My mother who grew up in a similar background saved a large percentage of every paycheck she ever earned before she settled in as a stay-at-home-mom. She managed the household efficiently by doing things herself – cooking the family’s meals, having no cleaning help, and not spending money lavishly on name-brand clothing, furniture, or other things.

My parents taught me to never spend money I didn’t have and to save some of everything I made for a rainy day. When I got older, my dad told me a bit about investing. Beyond that most of what I learned from my parents was learned through modeling behavior. They never sat me down and said, “You must save 10% of your income for the future.” Nor did they teach me to write up a budget or have a financial plan.
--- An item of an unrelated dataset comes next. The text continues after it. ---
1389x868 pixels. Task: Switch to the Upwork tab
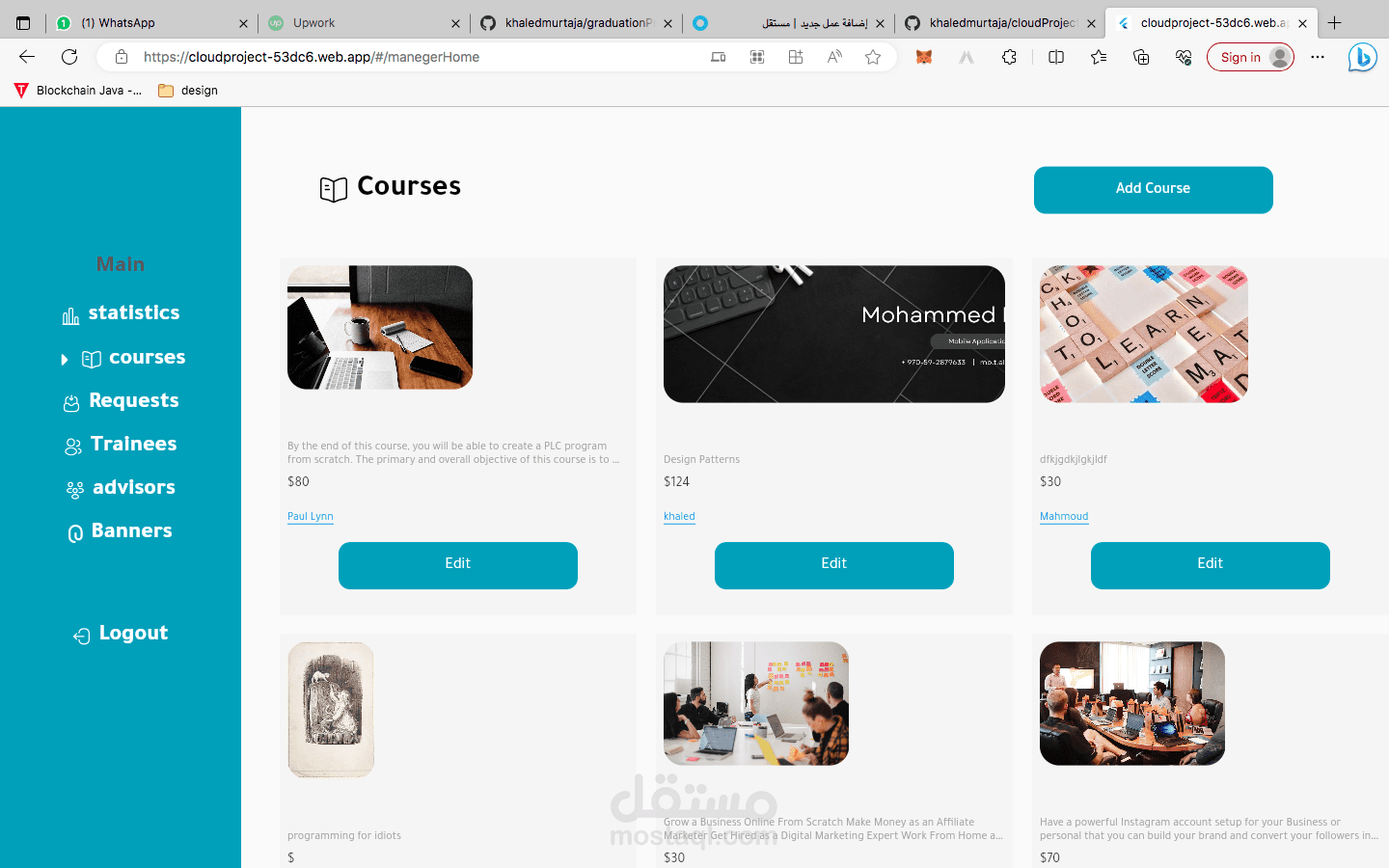pyautogui.click(x=364, y=23)
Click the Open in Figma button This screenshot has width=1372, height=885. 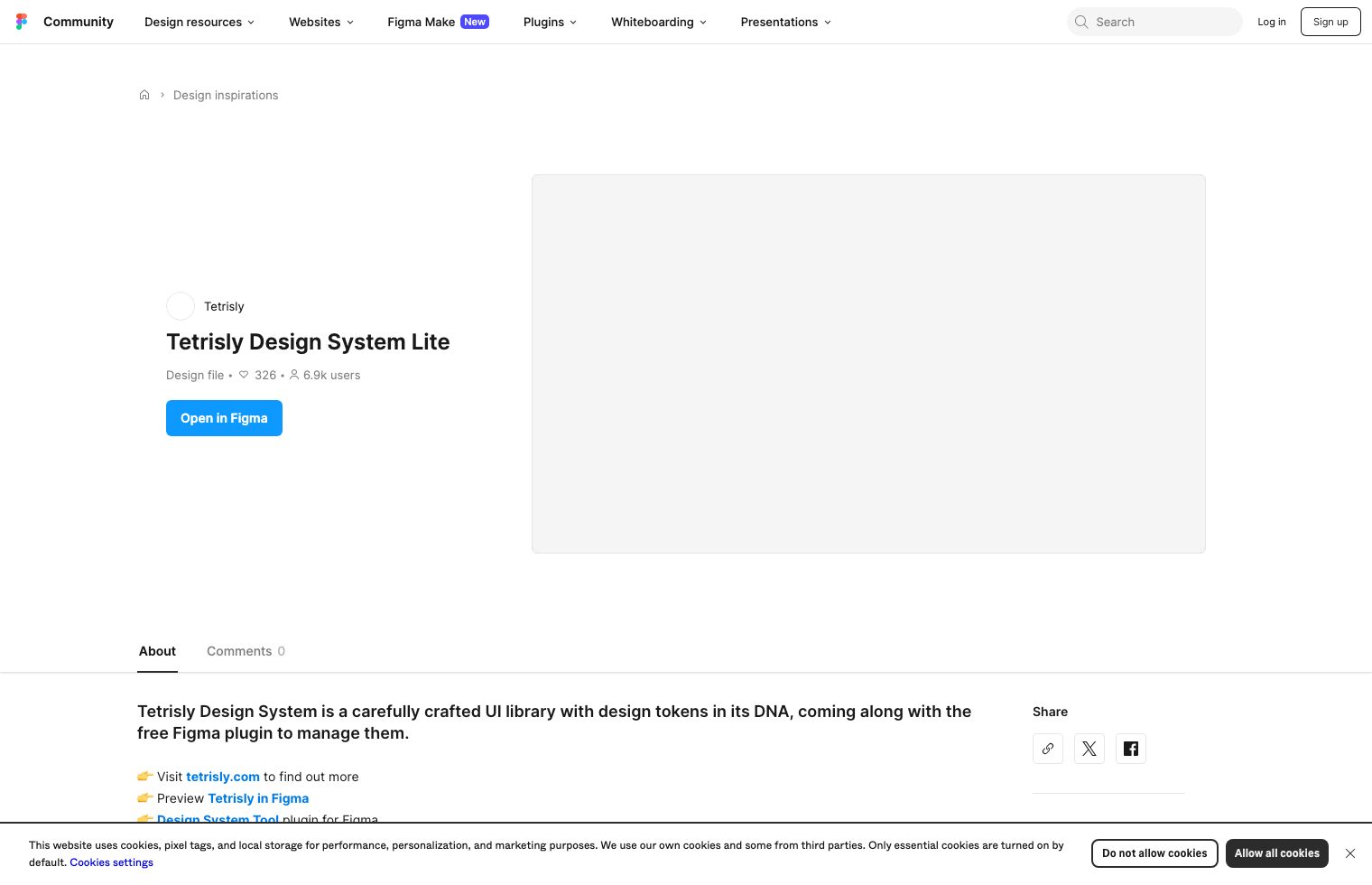pyautogui.click(x=224, y=417)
In fact, I’m pretty sure they never had a written one themselves. But I did observe my dad working hard to give us things that he never had as a child, and I saw my mom on her hands and knees cleaning the kitchen floor while most of my parents’ friends had cleaning ladies. They had a few vices, of course, but for the most part they did not spend everything they earned to live the good life. They saved much of what they earned so they would have a good future. They both knew what it was like to be poor, and they didn’t want to live that way. Those were the lessons I learned from my role models. I was lucky. I know not everybody is. If not, seek out a role model or two who can teach you how to handle your finances. Ask them for their stories about how they became the financial successes that they are. You might learn the key to become one yourself.

1 comment:

Your Frugal Friend, Niki said...

Fab post..thanks for sharing!

I am so inspired by this that it makes me want to teach my own son about money, right from a young age.